**Problem to solve:** From the line with "Task: Click the NO label on PHI toggle" through the line with "This screenshot has width=846, height=453.", repeat the entries verbatim, both end lines included, and add nothing.

**Source material:**

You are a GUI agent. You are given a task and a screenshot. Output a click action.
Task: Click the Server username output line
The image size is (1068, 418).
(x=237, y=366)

...

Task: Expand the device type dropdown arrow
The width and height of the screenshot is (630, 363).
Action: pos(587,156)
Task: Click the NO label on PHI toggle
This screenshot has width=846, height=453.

**Reply:**
Task: Click the NO label on PHI toggle
This screenshot has width=846, height=453.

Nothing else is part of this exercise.